==== Testo fornito

POMPEI, IL COVID 19 E L’IMMAGINE DI UN ESSERE UMANO AL POSTO SBAGLIATO
Angelo Scelzo
C’entra poco il Covid 19 con il fermo immagine della ragazza sul tetto delle Terme centrali degli scavi di Pompei. Ma quando gli storici andranno a rivisitare gli archivi dell’estate 2020, quella foto con un uomo ( una donna) nel posto sbagliato, salterà fuori a raccontare che no, tutto torna e, anzi, quel selfie può essere addirittura una chiave di lettura per capire meglio ciò che stiamo vivendo.

========
==== Dati di origine

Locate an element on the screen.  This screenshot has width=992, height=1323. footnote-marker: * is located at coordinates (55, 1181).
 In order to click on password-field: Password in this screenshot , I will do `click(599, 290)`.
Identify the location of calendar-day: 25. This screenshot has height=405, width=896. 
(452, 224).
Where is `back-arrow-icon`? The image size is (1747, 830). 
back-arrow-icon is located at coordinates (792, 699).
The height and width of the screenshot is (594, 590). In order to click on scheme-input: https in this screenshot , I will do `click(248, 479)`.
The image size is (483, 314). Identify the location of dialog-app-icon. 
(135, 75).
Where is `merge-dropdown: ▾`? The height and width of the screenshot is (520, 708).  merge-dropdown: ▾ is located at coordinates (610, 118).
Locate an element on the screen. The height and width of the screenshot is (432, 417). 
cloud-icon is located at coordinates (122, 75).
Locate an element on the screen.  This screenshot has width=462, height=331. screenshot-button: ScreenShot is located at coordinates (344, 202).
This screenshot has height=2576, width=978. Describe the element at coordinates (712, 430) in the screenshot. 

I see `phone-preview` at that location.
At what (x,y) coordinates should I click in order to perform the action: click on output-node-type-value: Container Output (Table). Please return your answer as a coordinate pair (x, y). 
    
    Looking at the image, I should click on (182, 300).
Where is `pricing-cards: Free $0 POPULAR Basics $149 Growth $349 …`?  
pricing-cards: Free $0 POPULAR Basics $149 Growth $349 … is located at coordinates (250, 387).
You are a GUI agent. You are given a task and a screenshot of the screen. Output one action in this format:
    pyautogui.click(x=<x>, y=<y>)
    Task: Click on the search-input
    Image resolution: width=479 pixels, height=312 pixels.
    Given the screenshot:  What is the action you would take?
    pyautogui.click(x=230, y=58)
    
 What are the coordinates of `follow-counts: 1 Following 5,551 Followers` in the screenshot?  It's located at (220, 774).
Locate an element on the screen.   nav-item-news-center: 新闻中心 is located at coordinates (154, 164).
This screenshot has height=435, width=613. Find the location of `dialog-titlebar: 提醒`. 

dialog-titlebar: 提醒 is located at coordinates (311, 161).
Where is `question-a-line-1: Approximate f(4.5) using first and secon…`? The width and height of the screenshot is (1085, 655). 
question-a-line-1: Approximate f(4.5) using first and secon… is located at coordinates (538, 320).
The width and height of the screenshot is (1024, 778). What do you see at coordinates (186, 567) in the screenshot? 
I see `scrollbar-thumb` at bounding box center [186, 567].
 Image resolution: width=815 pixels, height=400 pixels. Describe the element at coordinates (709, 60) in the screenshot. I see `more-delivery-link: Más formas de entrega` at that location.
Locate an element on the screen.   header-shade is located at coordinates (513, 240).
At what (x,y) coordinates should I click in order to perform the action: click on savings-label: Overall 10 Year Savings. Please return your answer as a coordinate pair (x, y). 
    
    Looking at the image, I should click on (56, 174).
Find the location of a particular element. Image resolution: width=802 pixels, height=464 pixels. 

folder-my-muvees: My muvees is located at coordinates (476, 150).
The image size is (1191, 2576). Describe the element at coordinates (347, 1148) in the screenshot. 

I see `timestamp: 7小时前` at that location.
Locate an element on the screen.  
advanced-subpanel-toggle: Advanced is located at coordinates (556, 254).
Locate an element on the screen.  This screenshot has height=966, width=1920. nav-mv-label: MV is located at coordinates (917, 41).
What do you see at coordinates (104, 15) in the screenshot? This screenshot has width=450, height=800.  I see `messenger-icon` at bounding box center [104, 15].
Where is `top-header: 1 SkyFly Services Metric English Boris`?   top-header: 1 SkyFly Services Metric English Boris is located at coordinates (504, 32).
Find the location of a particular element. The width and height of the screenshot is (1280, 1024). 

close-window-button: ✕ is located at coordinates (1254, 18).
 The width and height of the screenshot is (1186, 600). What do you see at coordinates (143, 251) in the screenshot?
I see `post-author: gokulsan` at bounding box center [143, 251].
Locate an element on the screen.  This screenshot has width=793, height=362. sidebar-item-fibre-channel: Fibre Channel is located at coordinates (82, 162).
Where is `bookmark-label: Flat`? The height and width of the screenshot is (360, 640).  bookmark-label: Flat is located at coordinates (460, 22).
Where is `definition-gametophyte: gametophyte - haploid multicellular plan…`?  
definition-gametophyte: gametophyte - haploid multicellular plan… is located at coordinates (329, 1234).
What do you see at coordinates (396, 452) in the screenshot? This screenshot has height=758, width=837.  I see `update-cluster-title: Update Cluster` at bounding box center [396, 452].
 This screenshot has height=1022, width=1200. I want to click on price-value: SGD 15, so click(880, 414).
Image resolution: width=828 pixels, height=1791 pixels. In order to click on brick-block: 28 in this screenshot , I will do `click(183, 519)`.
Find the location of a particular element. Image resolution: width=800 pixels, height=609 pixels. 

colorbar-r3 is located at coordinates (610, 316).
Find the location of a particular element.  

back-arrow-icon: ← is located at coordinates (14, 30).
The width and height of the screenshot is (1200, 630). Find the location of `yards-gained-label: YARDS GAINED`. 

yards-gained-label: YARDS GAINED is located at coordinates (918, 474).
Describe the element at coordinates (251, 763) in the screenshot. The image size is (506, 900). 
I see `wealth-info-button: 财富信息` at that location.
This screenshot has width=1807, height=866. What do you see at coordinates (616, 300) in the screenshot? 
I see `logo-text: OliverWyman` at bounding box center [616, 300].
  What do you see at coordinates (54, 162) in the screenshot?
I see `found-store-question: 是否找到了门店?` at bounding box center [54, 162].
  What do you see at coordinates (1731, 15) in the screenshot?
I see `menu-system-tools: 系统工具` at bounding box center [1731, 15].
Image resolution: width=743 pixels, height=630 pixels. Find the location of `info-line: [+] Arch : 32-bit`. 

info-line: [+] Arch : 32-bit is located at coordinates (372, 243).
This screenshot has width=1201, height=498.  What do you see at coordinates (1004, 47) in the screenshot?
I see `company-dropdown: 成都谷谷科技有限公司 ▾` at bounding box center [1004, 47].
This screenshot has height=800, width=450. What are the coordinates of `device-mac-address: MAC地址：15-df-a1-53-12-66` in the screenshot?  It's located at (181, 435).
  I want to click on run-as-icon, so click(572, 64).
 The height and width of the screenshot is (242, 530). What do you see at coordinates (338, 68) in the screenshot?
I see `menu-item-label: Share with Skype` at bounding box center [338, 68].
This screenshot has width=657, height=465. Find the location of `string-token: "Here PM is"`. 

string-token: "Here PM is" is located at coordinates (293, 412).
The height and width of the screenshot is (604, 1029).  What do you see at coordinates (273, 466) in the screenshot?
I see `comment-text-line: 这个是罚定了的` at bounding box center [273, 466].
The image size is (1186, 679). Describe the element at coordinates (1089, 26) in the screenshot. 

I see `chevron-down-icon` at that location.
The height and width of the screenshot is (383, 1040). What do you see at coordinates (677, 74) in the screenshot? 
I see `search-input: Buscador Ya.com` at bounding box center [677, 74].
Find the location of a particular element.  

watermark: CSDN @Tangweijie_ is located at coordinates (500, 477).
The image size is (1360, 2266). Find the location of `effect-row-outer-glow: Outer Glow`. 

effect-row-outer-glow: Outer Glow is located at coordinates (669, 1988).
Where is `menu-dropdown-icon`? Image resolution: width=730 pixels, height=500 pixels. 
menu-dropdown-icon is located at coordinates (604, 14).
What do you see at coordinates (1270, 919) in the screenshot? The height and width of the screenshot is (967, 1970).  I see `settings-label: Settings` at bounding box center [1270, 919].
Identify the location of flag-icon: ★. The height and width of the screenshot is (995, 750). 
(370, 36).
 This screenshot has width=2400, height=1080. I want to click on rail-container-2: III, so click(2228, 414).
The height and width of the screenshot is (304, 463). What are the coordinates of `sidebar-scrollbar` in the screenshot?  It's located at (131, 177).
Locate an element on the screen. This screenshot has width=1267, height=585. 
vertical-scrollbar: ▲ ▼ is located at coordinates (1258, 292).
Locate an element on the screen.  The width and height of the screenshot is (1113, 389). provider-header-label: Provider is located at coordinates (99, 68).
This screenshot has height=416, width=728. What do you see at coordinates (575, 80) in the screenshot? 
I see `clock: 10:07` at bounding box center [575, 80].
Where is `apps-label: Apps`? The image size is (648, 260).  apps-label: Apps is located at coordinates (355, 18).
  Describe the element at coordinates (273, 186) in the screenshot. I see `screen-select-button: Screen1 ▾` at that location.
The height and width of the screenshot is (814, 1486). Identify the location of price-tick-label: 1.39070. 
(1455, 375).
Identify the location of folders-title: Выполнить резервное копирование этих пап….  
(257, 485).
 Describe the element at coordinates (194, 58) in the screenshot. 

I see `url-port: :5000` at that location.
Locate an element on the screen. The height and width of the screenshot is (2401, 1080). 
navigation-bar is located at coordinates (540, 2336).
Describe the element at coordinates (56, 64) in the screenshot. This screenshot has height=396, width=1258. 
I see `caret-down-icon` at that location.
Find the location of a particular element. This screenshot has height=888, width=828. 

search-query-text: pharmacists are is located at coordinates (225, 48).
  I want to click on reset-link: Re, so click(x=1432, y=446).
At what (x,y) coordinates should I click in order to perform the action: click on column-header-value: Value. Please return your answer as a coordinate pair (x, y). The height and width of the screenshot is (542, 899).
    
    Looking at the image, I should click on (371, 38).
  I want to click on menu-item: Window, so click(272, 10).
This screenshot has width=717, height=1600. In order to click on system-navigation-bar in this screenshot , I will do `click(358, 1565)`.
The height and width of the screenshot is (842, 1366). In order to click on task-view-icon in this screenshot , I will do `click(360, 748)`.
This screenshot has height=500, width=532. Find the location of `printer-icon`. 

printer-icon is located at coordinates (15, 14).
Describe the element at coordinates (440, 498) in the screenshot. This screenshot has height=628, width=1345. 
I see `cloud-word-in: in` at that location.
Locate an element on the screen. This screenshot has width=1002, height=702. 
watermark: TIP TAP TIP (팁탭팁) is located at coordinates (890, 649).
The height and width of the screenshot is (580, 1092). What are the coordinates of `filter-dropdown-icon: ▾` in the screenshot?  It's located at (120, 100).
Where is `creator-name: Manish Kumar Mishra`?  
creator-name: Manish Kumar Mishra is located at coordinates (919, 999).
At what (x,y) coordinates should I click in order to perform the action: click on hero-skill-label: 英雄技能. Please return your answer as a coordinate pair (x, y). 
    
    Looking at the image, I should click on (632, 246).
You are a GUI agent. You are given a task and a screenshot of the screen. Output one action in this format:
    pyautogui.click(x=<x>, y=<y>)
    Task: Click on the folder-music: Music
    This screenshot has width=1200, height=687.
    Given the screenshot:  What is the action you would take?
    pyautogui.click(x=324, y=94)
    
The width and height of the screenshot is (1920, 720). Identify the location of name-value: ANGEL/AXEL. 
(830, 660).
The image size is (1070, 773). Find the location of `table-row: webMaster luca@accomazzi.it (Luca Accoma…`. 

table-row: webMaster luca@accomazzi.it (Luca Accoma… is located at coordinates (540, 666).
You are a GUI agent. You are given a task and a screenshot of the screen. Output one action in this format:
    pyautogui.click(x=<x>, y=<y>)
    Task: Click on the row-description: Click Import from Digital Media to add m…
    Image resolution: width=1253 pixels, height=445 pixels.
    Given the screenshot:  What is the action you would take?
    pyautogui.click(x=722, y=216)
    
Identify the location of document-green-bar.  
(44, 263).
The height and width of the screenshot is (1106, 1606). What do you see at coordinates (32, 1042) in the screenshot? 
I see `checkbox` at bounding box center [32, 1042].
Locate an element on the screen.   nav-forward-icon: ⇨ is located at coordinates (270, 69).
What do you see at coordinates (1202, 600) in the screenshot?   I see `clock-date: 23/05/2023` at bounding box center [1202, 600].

========

• **Compiti da svolgere**
**A.** Riscrivi il passo del testo su Pompei compreso tra "POMPEI, IL COVID" e "che stiamo vivendo.", estremi inclusi, mettendo "autoscatto" al posto di "selfie".
**B.** Continua il testo su Pompei e il Covid 19 a partire dalla sua ultima frase.

• **Soluzioni proposte**
**A.**
POMPEI, IL COVID 19 E L’IMMAGINE DI UN ESSERE UMANO AL POSTO SBAGLIATO
Angelo Scelzo
C’entra poco il Covid 19 con il fermo immagine della ragazza sul tetto delle Terme centrali degli scavi di Pompei. Ma quando gli storici andranno a rivisitare gli archivi dell’estate 2020, quella foto con un uomo ( una donna) nel posto sbagliato, salterà fuori a raccontare che no, tutto torna e, anzi, quel autoscatto può essere addirittura una chiave di lettura per capire meglio ciò che stiamo vivendo.

**B.**
C’è un uomo ( una donna) palesemente fuori posto in quell’immagine, che non testimonia altro che una grande infrazione, una prepotenza esercitata da uno “ scanno” di quella straordinaria cattedra del mondo antico che la Pompei degli scavi rappresenta non solo per gli archeologi, ma per l’umanità intera. Quell’atto è molto più di un’offesa: fotografa, con piglio notarile, gli esiti di un disordine che sta prendendo la mano all’uomo dal piano dei valori a quello dei comportamenti. Un disordine che sta per una lucidità smarrita, quasi una forma di stordimento che rende inconsapevoli e impedisce una serena valutazione delle cose. Quando l’uomo è fuori posto in una foto, c’è sempre qualcosa che non va, e spesso si tratta di drammi o addirittura di grandi tragedie – come dimenticare l’immagine della bambina in fuga dall’attacco al napalm nella guerra in Vietnam?.